* **Work required**: Each record should be given back exactly, with none missing.

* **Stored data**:
= Beginning of Section =

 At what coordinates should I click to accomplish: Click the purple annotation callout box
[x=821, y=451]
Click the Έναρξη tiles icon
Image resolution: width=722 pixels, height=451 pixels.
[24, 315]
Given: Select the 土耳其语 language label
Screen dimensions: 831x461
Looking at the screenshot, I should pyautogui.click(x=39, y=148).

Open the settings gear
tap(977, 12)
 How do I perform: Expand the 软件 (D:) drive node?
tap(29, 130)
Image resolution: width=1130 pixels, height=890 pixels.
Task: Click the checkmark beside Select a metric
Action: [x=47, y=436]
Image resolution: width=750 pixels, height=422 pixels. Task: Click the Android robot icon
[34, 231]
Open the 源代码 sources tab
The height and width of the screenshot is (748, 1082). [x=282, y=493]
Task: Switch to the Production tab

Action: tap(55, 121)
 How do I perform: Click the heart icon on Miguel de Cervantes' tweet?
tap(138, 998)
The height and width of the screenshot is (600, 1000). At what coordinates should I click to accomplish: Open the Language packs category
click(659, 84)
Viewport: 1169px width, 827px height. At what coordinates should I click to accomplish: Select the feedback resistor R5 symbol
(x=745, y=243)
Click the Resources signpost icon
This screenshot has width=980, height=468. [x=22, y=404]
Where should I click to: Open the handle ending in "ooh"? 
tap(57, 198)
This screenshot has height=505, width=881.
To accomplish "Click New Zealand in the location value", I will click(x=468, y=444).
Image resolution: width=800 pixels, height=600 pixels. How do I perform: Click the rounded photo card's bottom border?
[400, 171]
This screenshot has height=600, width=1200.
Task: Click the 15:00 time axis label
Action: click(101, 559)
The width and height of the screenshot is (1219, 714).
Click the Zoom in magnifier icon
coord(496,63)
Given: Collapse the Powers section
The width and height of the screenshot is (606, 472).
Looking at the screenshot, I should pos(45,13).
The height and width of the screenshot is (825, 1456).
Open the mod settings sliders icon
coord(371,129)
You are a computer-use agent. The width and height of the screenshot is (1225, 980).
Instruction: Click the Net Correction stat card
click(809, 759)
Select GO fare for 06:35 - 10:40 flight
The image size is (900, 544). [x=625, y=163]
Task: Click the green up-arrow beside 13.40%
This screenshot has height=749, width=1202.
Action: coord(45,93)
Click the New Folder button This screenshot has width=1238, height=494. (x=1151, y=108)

= End of Section =

* **Exercise result**:
 At what coordinates should I click to accomplish: Click the purple annotation callout box
[x=821, y=451]
Click the Έναρξη tiles icon
Image resolution: width=722 pixels, height=451 pixels.
[24, 315]
Given: Select the 土耳其语 language label
Screen dimensions: 831x461
Looking at the screenshot, I should pyautogui.click(x=39, y=148).

Open the settings gear
tap(977, 12)
 How do I perform: Expand the 软件 (D:) drive node?
tap(29, 130)
Image resolution: width=1130 pixels, height=890 pixels.
Task: Click the checkmark beside Select a metric
Action: [x=47, y=436]
Image resolution: width=750 pixels, height=422 pixels. Task: Click the Android robot icon
[34, 231]
Open the 源代码 sources tab
The height and width of the screenshot is (748, 1082). [x=282, y=493]
Task: Switch to the Production tab

Action: tap(55, 121)
 How do I perform: Click the heart icon on Miguel de Cervantes' tweet?
tap(138, 998)
The height and width of the screenshot is (600, 1000). At what coordinates should I click to accomplish: Open the Language packs category
click(659, 84)
Viewport: 1169px width, 827px height. At what coordinates should I click to accomplish: Select the feedback resistor R5 symbol
(x=745, y=243)
Click the Resources signpost icon
This screenshot has width=980, height=468. [x=22, y=404]
Where should I click to: Open the handle ending in "ooh"? 
tap(57, 198)
This screenshot has height=505, width=881.
To accomplish "Click New Zealand in the location value", I will click(x=468, y=444).
Image resolution: width=800 pixels, height=600 pixels. How do I perform: Click the rounded photo card's bottom border?
[400, 171]
This screenshot has height=600, width=1200.
Task: Click the 15:00 time axis label
Action: click(101, 559)
The width and height of the screenshot is (1219, 714).
Click the Zoom in magnifier icon
coord(496,63)
Given: Collapse the Powers section
The width and height of the screenshot is (606, 472).
Looking at the screenshot, I should pos(45,13).
The height and width of the screenshot is (825, 1456).
Open the mod settings sliders icon
coord(371,129)
You are a computer-use agent. The width and height of the screenshot is (1225, 980).
Instruction: Click the Net Correction stat card
click(809, 759)
Select GO fare for 06:35 - 10:40 flight
The image size is (900, 544). [x=625, y=163]
Task: Click the green up-arrow beside 13.40%
This screenshot has height=749, width=1202.
Action: coord(45,93)
Click the New Folder button This screenshot has width=1238, height=494. (x=1151, y=108)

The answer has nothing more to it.